When the line with "501x334 pixels." comes up, set it down and every later line to the end of the data, exactly and without pictures.

____ Records to process

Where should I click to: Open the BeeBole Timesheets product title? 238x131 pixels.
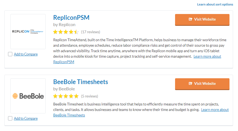pos(81,82)
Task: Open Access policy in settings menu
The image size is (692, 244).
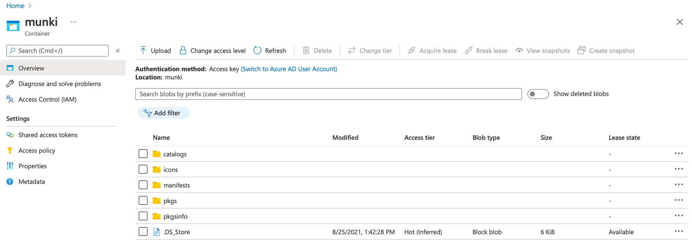Action: coord(37,151)

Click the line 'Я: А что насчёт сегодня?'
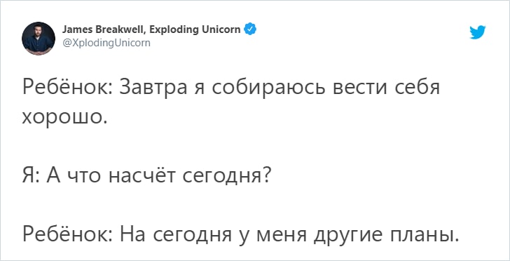pyautogui.click(x=146, y=176)
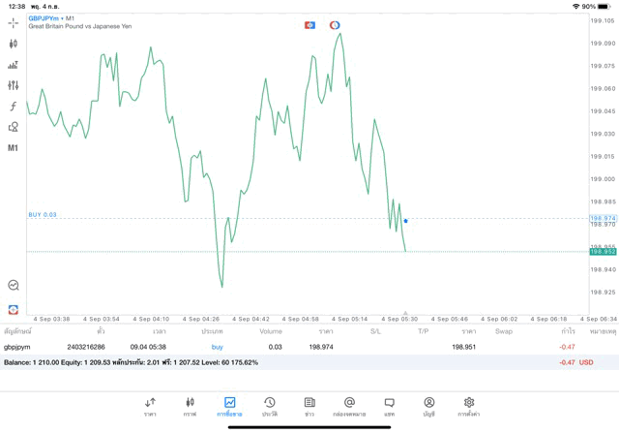Open GBPJPYm symbol title selector
Screen dimensions: 619x433
pos(48,18)
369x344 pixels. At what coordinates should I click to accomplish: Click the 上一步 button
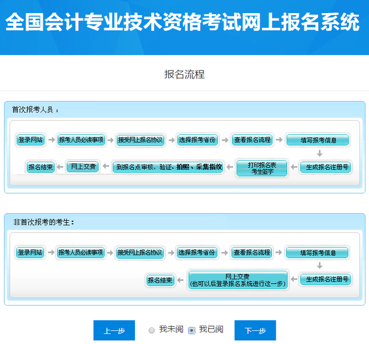(114, 331)
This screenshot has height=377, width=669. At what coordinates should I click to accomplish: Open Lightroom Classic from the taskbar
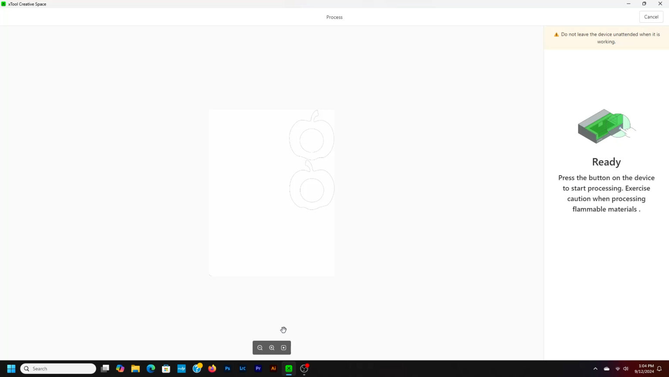pyautogui.click(x=243, y=369)
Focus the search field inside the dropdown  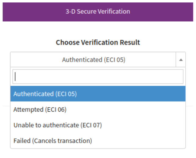pyautogui.click(x=98, y=77)

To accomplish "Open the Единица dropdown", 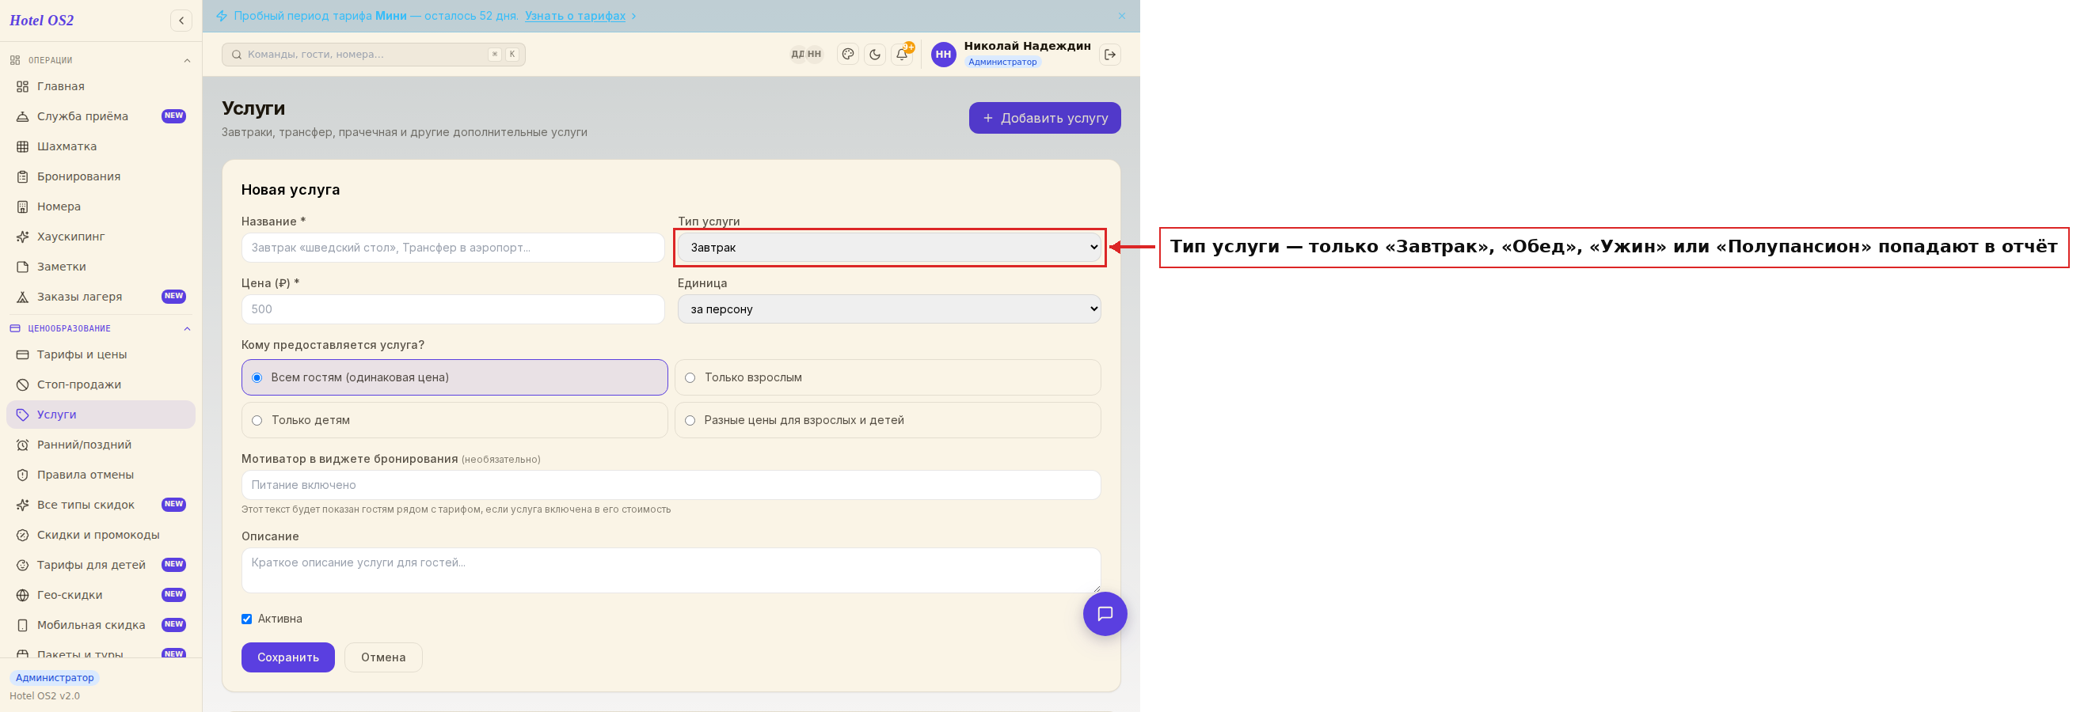I will click(889, 309).
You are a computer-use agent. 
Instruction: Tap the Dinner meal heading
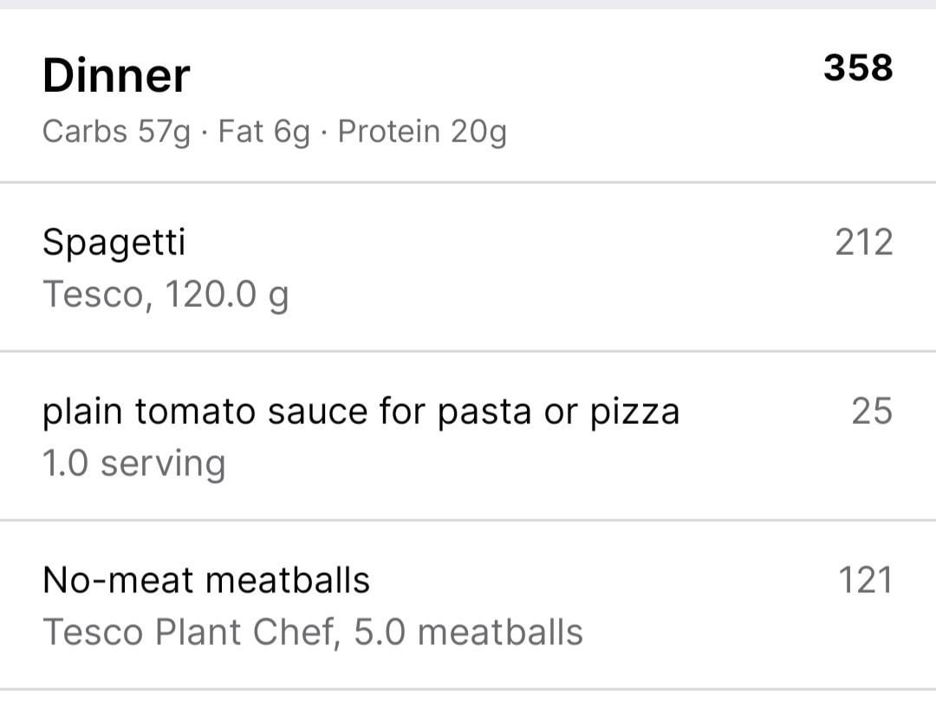tap(115, 75)
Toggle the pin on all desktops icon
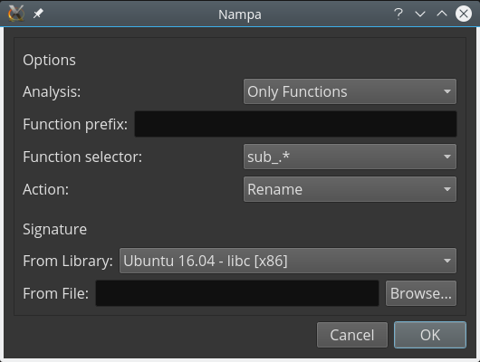The image size is (480, 362). 38,14
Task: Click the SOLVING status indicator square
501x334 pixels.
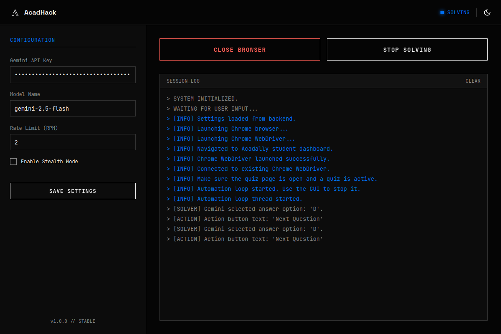Action: (442, 12)
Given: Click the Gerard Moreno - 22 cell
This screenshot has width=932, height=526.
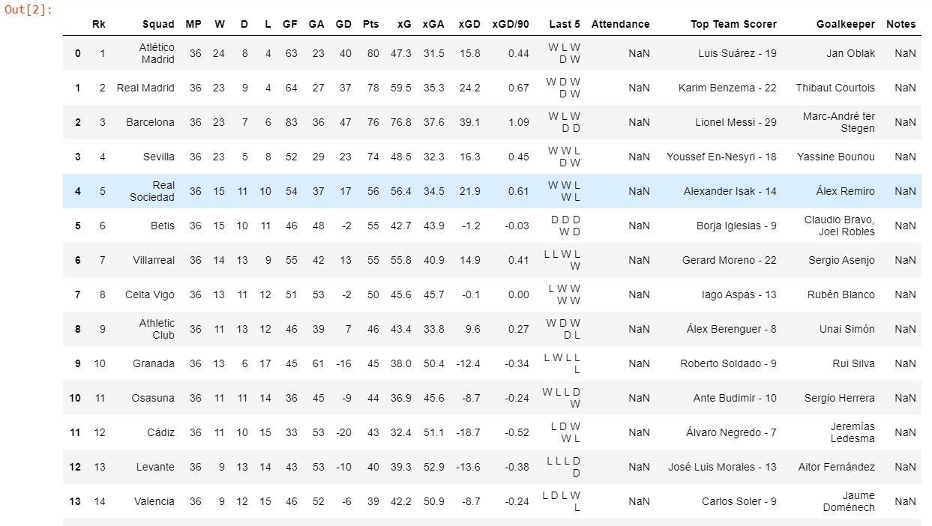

________

Exercise output:
501x334 pixels.
Action: (442, 12)
Given: Click the Gerard Moreno - 22 cell
This screenshot has width=932, height=526.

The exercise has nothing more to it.